The naive fix of checking r0 == -1L before the NR_syscalls bounds check
is ambiguous: a user legitimately calling syscall(-1) also produces r0 ==
-1L, and a tracer intercepting such a call would have its injected return
value silently discarded.

Fix this properly by introducing regs->entry_flags, a kernel-internal
field in struct pt_regs (consuming one slot of the existing __pt_regs_pad
so the ABI is preserved), with SYSCALL_ENTRY_RET_SET as an out-of-band
flag. syscall_set_return_value() sets this flag whenever seccomp or ptrace
injects a return value. system_call_exception() zeros entry_flags before
calling syscall_enter_from_user_mode(), then checks and clears the flag
afterwards: if set, it returns regs->gpr[3] directly regardless of what
syscall number the user originally requested.

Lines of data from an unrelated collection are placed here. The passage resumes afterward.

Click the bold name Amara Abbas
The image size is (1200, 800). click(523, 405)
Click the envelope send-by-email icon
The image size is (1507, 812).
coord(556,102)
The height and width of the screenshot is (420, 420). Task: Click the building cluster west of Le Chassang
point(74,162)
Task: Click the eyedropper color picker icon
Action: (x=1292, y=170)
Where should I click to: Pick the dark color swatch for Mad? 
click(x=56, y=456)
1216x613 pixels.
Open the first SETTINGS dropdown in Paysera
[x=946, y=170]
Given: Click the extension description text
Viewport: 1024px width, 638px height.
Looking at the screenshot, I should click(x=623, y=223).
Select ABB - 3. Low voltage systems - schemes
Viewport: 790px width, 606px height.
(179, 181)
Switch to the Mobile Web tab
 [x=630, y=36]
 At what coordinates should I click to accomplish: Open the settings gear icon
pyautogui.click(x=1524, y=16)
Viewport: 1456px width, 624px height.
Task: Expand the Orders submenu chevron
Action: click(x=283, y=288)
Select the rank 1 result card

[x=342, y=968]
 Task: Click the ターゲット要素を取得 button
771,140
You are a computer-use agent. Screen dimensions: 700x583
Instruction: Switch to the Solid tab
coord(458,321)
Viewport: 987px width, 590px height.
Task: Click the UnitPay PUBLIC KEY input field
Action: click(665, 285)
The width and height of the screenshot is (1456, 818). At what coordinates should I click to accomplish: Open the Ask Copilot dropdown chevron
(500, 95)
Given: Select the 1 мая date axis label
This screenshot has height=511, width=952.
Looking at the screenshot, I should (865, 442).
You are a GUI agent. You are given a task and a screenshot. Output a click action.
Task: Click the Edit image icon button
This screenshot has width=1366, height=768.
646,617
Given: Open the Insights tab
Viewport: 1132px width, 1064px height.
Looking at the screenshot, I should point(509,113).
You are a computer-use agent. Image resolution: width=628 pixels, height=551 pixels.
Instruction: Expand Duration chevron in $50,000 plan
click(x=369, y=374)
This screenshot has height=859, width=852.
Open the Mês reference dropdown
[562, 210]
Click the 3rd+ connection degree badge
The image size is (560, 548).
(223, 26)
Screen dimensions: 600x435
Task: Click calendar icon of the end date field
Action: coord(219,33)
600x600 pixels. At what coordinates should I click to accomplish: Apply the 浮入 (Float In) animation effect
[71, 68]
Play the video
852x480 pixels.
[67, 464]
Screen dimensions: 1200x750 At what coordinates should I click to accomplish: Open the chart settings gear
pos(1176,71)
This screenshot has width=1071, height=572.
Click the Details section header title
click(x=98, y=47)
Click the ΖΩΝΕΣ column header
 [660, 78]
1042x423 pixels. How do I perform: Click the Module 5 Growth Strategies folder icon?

This handles all seccomp actions correctly:

  - SECCOMP_RET_ERRNO, SECCOMP_RET_TRACE (no tracer), SECCOMP_RET_USER_NOTIF:
    all call syscall_set_return_value(), flag is set, injected value returned.
  - SECCOMP_RET_TRAP, SECCOMP_RET_KILL: call syscall_rollback() and deliver
    a signal; flag is not set, but the process is dying so the return value
    is irrelevant.

The fix covers both ppc32 and ppc64 with no #ifdefs.

Fixes: bee25f97ad24 ("powerpc: Enable GENERIC_ENTRY feature")
Reported-by: Michal Suchánek <[email protected]>
Closes: https://lore.kernel.org/all/[email protected]/
Signed-off-by: Mukesh Kumar Chaurasiya (IBM) <[email protected]>
---
v2 -> v3:
 - Last fix is not working for -1 syscall. Fixed that with this.
v2: https://lore.kernel.org/all/[email protected]

v1 -> v2:
 - Fix issues in the previous fix (Michal)
v1: https://lore.kernel.org/all/[email protected]

 arch/powerpc/include/asm/ptrace.h      | 22 +++++++++++++++++++++-
 arch/powerpc/include/asm/syscall.h     |  6 ++++++
 arch/powerpc/include/uapi/asm/ptrace.h |  6 ++++--
 arch/powerpc/kernel/ptrace/ptrace.c    |  2 ++
 arch/powerpc/kernel/syscall.c          | 18 ++++++++++++++++++
 5 files changed, 51 insertions(+), 3 deletions(-)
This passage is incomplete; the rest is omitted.